• What to work on: After locating the line that contains "[Infermeria | Esami" in the data below, set down exactly that line and each one after it through the line that contains "Video (512, 2249)", and nothing more.

▽

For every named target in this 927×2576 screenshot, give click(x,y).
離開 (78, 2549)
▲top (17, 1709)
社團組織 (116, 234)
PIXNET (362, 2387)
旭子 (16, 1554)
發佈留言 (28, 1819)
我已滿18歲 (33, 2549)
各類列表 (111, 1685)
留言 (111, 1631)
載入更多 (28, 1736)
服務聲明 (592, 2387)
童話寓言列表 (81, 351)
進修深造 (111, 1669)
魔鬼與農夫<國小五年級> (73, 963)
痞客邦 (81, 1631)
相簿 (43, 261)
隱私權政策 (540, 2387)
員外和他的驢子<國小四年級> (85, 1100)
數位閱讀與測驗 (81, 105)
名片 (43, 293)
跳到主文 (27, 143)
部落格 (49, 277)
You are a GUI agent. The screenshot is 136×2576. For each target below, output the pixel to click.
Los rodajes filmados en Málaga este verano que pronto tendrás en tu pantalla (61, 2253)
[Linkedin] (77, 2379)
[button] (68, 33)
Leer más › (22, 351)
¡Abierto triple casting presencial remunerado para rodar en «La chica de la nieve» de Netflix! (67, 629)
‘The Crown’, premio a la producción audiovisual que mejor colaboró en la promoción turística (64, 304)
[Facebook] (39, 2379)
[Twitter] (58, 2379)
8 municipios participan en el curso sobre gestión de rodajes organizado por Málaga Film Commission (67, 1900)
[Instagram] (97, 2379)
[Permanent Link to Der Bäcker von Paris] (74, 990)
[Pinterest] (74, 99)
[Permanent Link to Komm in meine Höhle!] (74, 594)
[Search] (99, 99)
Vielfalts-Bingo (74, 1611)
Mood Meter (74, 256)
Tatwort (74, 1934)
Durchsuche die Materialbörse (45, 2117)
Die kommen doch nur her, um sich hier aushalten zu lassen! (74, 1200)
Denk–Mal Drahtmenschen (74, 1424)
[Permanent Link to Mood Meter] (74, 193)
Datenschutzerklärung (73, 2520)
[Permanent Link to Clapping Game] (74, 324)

△
▽

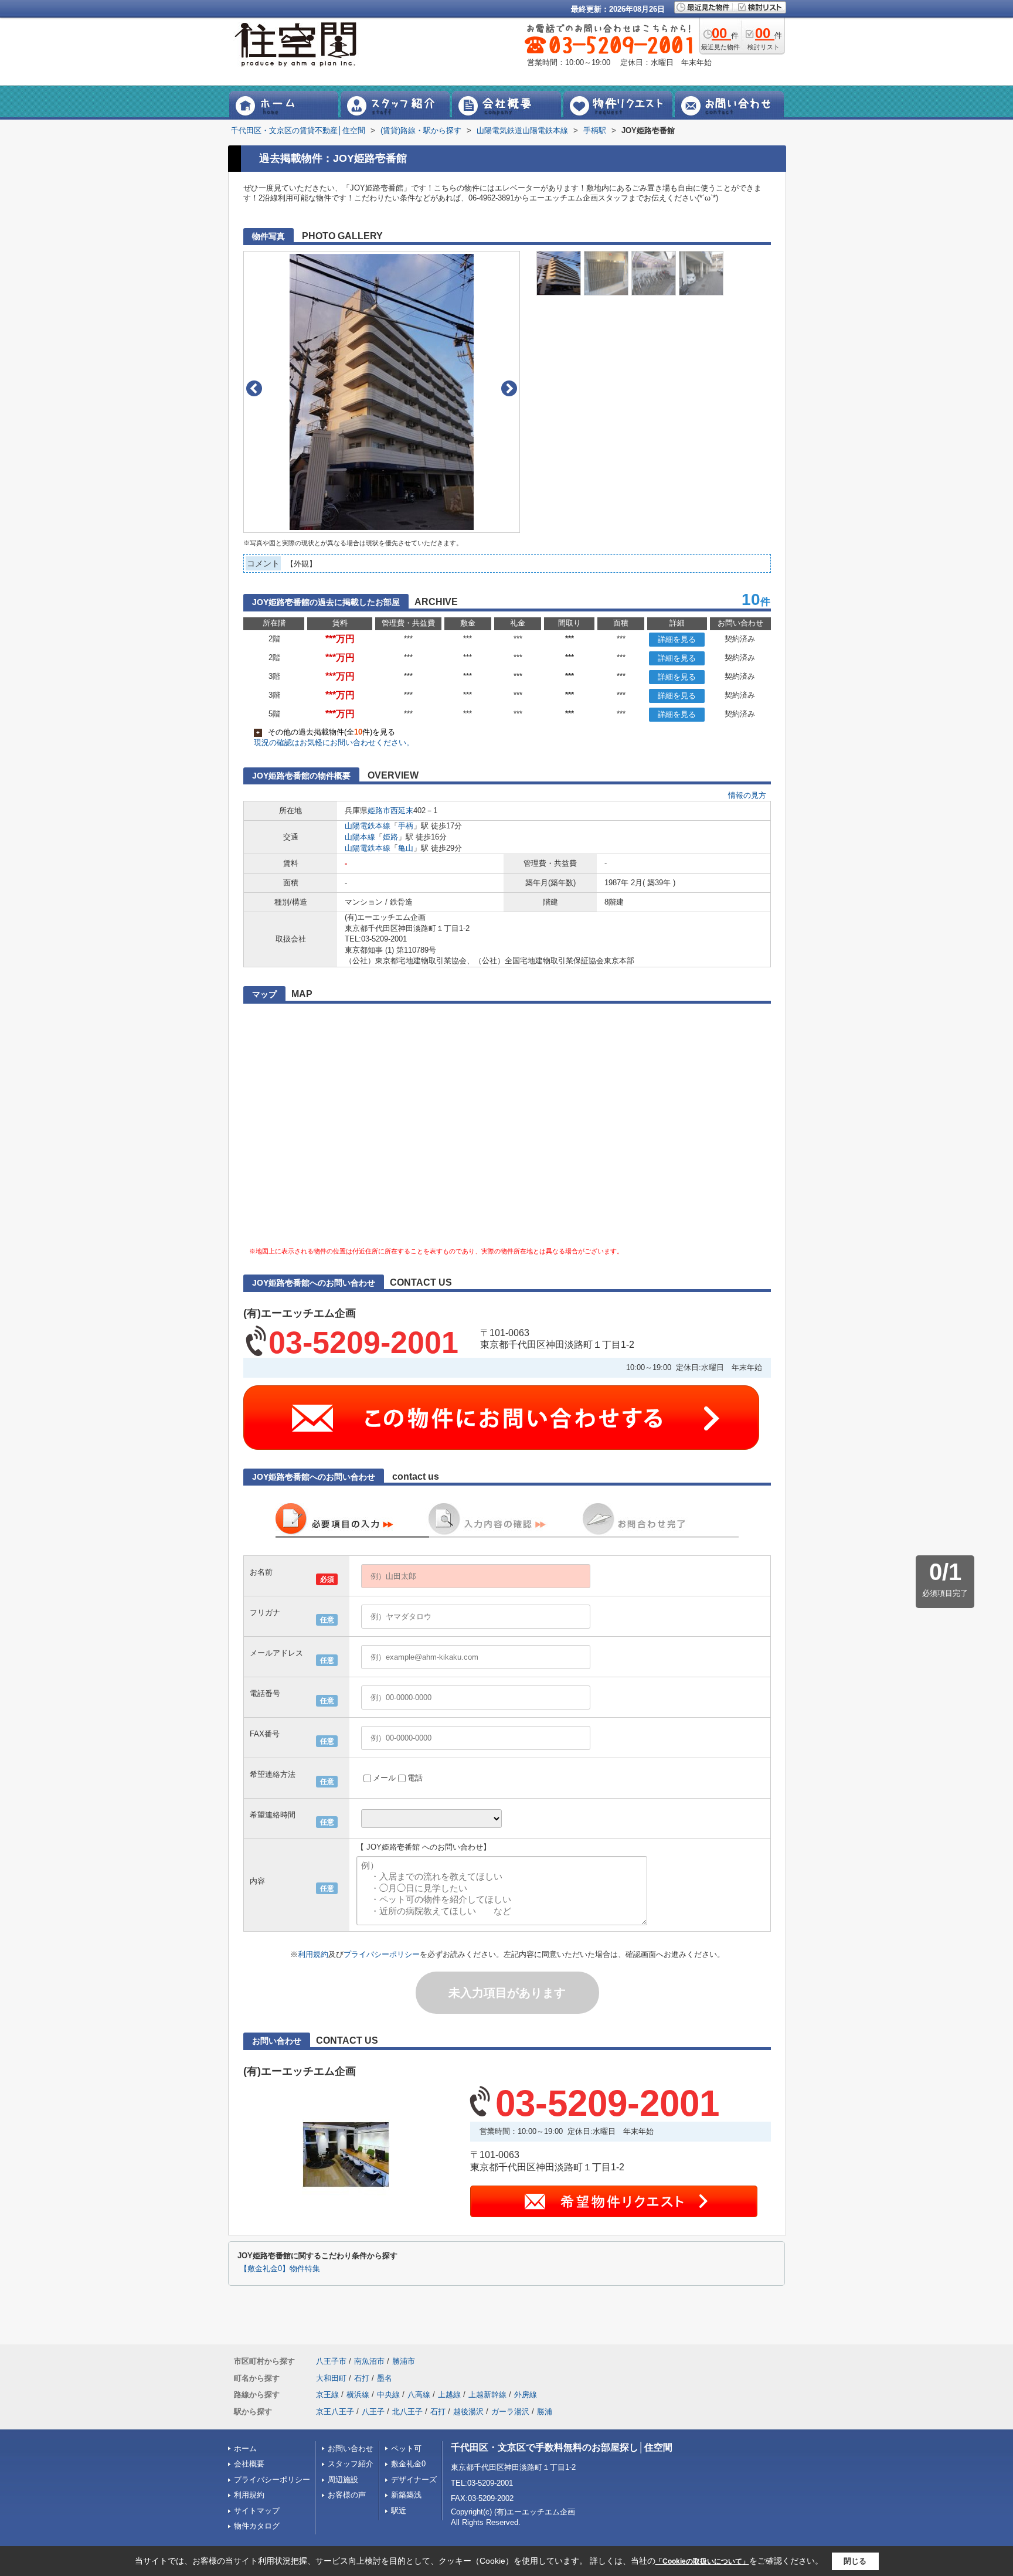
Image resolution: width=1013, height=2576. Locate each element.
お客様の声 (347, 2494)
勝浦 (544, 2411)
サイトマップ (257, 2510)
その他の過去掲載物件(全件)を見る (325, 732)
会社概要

△
▽

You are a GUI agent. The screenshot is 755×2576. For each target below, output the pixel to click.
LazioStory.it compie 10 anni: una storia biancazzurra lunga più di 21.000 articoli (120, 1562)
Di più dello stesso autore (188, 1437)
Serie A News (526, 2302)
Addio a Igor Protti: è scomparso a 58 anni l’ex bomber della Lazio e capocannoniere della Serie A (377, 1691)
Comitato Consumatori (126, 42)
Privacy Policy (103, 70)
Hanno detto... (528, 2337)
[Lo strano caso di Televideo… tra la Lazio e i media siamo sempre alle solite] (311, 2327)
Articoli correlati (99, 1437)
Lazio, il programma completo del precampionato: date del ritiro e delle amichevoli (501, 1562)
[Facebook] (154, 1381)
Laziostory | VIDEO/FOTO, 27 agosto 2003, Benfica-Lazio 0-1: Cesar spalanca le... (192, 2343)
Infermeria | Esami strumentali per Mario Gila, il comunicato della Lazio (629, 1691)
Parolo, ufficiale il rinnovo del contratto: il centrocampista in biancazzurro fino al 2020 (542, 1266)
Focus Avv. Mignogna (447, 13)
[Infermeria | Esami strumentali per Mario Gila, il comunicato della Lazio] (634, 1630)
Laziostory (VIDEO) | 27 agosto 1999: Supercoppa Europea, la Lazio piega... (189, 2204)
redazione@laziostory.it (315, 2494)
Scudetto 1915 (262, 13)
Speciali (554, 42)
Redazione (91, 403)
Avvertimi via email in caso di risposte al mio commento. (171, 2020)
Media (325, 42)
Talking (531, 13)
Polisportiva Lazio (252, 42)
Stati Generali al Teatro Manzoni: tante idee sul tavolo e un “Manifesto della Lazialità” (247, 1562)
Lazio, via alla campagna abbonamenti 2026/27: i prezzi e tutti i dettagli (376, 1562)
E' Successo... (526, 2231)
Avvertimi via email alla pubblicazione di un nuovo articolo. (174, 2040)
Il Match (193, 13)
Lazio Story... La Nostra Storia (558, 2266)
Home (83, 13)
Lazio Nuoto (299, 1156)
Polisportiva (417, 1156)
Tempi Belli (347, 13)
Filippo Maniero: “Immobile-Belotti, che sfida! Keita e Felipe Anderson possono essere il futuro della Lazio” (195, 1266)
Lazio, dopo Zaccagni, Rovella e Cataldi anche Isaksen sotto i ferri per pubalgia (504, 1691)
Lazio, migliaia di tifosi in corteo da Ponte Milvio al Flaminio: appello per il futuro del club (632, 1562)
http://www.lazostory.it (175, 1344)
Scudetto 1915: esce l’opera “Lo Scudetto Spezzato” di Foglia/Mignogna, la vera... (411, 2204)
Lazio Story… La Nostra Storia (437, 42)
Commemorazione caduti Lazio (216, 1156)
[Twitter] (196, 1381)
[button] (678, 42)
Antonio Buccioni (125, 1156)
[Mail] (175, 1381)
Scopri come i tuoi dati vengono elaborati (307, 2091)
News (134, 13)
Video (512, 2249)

△

• Exercise answer:
[Infermeria | Esami strumentali per Mario Gila, il comunicato della Lazio] (634, 1630)
Laziostory (VIDEO) | 27 agosto 1999: Supercoppa Europea, la Lazio piega... (189, 2204)
redazione@laziostory.it (315, 2494)
Scudetto 1915 (262, 13)
Speciali (554, 42)
Redazione (91, 403)
Avvertimi via email in caso di risposte al mio commento. (171, 2020)
Media (325, 42)
Talking (531, 13)
Polisportiva Lazio (252, 42)
Stati Generali al Teatro Manzoni: tante idee sul tavolo e un “Manifesto della Lazialità” (247, 1562)
Lazio, via alla campagna abbonamenti 2026/27: i prezzi e tutti i dettagli (376, 1562)
E' Successo... (526, 2231)
Avvertimi via email alla pubblicazione di un nuovo articolo. (174, 2040)
Il Match (193, 13)
Lazio Story... La Nostra Storia (558, 2266)
Home (83, 13)
Lazio Nuoto (299, 1156)
Polisportiva (417, 1156)
Tempi Belli (347, 13)
Filippo Maniero: “Immobile-Belotti, che sfida! Keita e Felipe Anderson possono essere il futuro della Lazio” (195, 1266)
Lazio, dopo Zaccagni, Rovella e Cataldi anche Isaksen sotto i ferri per pubalgia (504, 1691)
Lazio, migliaia di tifosi in corteo da Ponte Milvio al Flaminio: appello per il futuro del club (632, 1562)
http://www.lazostory.it (175, 1344)
Scudetto 1915: esce l’opera “Lo Scudetto Spezzato” di Foglia/Mignogna, la vera... (411, 2204)
Lazio Story… La Nostra Storia (437, 42)
Commemorazione caduti Lazio (216, 1156)
[Twitter] (196, 1381)
[button] (678, 42)
Antonio Buccioni (125, 1156)
[Mail] (175, 1381)
Scopri come i tuoi dati vengono elaborati (307, 2091)
News (134, 13)
Video (512, 2249)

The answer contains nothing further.